## [Selected extract]
╭──
14 thoughts on “The Problem With Herman Cain”

  1. Yeah, I’ve cooled on him a bit. NRFPT. Perry, too. I don’t care for Romney. I have respect for Newt’s intellect, though he worries me as being a bit of a loose cannon. Still, I’ll crawl over broken glass to pull the lever for any one of them.

    1. At least Cain is smart enough to know he isn’t the smartest man in any room, unlike Obama. A good executive doesn’t have to know everything and would be a fool to think he does (e.g. Obama). Instead, he surrounds himself with good people to help him make important decisions (e.g. Reagan).

  2. Still too early for me the care other than ABB and ABR. In another 2 weeks, Bachmann or Paul will get their 15 minutes for the press to tell us about their days harassing men, visiting some park that had a sign 20 years ago reading “wet back rapids”, or some problems with a marriage.

  3. Established in 1990 and officially dismantled in 2010, the LIFG was modeled along the lines of the Egyptian al-Jihad: secretive, elitist, and exclusively paramilitary. The group led a three-year, low-level insurgency mainly based in eastern Libya and tried three times to assassinate Qaddafi in 1995 and 1996. By 1998, the LIFG was crushed in Libya. Most of its leaders and members fled and joined forces with the Taliban in Afghanistan. They even gave a religious oath of loyalty (bay’a) to Mullah Omar. After 9/11 and the invasion of Afghanistan, Belhaj and most of the LIFG leaders fled that country as well, only to be arrested in 2004 by the CIA and then handed over to Qaddafi’s regime, following interrogations in Thailand and Hong Kong.

    Link

    1. You ever notice how wherever you go in the Galaxy and encounter Vulcans, that the Vulcans all seem to know each other? You would think that Vulcan is a big place if it is big enough to have Earth-normal gravity or close to it.

      Oh Paul, I hear you are from “Earth.” Lempar Tsvanishvilli over there says he is from “Earth.” You know Lempar? Never heard of him? Thought it was worth at least asking.

      But Vulcans, on the other hand, they do all seem to know each other. Or maybe they all know Spock. Or maybe Spock comes from a high-caste Vulcan family, at least on his Dad’s side, that is, and maybe everyone knows Spock.
╰──
## [Written problem]
From the Herman Cain comment thread above, return the passage word for word, beginning with the words "1. You ever" and ending after the words "at least asking.".

## [Data section]
╭──
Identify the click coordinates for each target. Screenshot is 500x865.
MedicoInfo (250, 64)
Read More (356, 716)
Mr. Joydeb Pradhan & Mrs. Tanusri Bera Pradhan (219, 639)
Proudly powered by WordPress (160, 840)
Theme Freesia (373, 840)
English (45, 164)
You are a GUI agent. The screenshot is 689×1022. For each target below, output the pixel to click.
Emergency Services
╰──
╭──
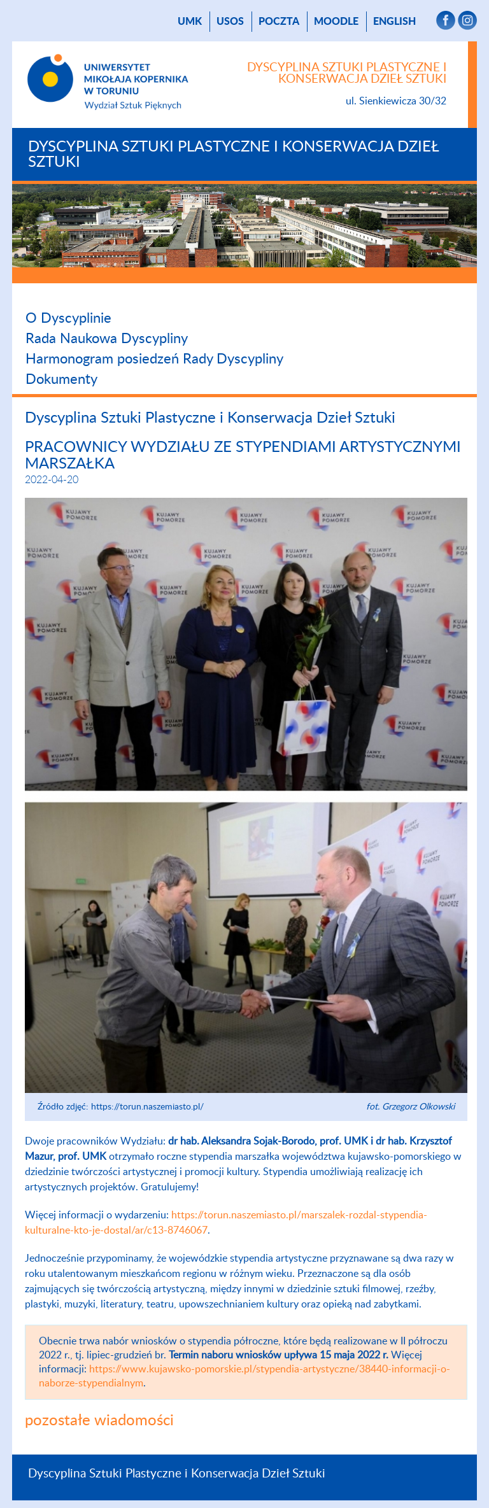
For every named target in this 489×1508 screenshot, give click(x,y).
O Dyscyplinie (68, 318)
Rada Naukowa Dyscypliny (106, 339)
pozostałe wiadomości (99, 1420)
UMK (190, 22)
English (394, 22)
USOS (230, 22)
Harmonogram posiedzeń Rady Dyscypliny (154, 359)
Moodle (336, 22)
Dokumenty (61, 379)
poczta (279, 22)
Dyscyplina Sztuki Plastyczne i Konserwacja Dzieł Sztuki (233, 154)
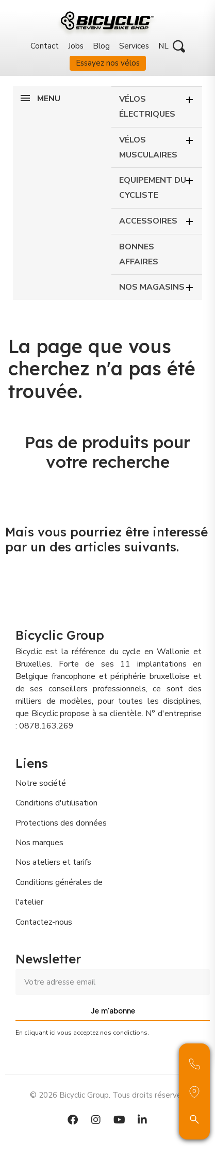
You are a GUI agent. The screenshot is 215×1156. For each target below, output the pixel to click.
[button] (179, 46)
╰──
╭──
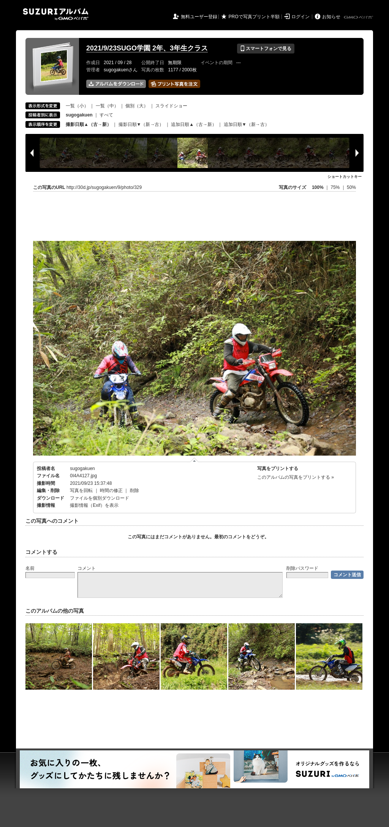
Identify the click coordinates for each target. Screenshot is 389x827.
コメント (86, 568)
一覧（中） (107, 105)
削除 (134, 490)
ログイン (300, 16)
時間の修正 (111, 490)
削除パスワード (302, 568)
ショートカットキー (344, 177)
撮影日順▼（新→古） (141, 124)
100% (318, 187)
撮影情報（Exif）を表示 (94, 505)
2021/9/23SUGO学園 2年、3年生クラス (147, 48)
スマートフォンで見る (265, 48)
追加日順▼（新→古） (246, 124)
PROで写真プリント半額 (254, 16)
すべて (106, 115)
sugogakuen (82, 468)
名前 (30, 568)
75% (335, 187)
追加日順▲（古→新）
╰──
## [Written response]
1. You ever notice how wherever you go in the Galaxy and encounter Vulcans, that the Vulcans all seem to know each other? You would think that Vulcan is a big place if it is big enough to have Earth-normal gravity or close to it.

      Oh Paul, I hear you are from “Earth.” Lempar Tsvanishvilli over there says he is from “Earth.” You know Lempar? Never heard of him? Thought it was worth at least asking.